Regular readers of this column will know my personal experience of IVF and support for improving access to it for all, no matter how much they earn.
Jersey also has one of the highest proportions of working women in the world, which in turn contributes to a trend in which women tend to have children or look to start their families later on average than those in other places around the globe.
Our high cost of living and especially housing adds to the pressure to focus on career first and children later.
But having children later can also come with increased risks that help may be needed.
Then there’s the impact on mental health of infertility, and on wellbeing in general, and the cost financially and otherwise this can have on a community.
Jersey’s birth rate has also been falling in recent years. Is this a trend we are content with?
And IVF is a clear example of Jersey’s widening gap between ‘rich and poor’, the ‘have-access-to and have-not-got-access-tos’.
All of a sudden you can see how what may seem like a personal issue for individuals and couples is actually a societal problem that as an island we need to appreciate is part of a bigger picture.
This being the case, any move towards a new funding model, especially if it is going to require political decisions and some extra cash from somewhere, is going to require a public conversation.

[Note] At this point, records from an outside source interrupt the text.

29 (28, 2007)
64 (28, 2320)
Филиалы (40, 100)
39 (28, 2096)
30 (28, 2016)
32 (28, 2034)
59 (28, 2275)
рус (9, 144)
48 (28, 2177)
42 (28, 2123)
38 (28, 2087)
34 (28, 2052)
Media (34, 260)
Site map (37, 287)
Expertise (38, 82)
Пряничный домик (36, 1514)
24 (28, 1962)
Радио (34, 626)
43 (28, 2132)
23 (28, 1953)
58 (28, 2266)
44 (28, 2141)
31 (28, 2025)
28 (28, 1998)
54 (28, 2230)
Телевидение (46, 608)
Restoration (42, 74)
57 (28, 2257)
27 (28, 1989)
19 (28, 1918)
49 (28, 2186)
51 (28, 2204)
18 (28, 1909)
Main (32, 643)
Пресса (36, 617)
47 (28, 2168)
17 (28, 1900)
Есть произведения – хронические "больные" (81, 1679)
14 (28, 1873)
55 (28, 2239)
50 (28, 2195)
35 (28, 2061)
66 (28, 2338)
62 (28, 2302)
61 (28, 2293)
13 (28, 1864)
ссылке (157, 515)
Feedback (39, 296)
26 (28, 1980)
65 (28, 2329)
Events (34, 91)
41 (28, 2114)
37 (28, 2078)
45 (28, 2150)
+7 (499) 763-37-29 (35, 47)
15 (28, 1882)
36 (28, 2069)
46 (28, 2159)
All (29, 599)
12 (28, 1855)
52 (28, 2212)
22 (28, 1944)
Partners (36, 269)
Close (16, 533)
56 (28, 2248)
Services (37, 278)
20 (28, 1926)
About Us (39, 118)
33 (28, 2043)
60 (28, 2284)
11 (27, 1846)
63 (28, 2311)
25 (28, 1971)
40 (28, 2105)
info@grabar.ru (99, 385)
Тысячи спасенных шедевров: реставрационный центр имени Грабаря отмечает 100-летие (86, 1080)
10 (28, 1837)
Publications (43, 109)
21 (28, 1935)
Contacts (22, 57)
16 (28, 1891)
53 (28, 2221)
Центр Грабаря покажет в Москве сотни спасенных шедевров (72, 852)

Such engagement on an issue as emotive as IVF is not going to be easy. And there will be people out there who will jump to share their views quickly without perhaps thinking about the impact how they phrase those beliefs may have on other members of society.
The fact that it may take three to five years to realise Mr Armstrong’s aim of achieving anything like the Scottish model will be disappointing for those going through IVF, and struggling to fund it, today.
And even if we do achieve such a model, it’s important to note this will not help all couples at every stage – some won’t meet the criteria (as I already had a child and experienced secondary infertility it’s unlikely I would be covered, for example), while others will need to go beyond the three free cycles.
But it does represent an opportunity to get this right, and to take the Jersey community with the policymakers on their important journey. It doesn’t need to be about changing the views of those opposed to IVF or funding some cycles from the public purse. It does need to be about raising awareness, opening up the conversation and educating people – including our States Members, who will be expected to make final decisions, particularly around money – about IVF, infertility and its place within our society in general.
Around a decade ago a similar public conversation began about organ donation, and there was some nervousness about how Islanders would react and engage. Fast-forward a few years, and, little by little, it became something okay to talk about, discuss and even debate in the States Assembly.
Our Health Department has taken an important first step by aiming high and setting in motion a review of the funding model for high-level infertility treatment. Now the hard work can really begin.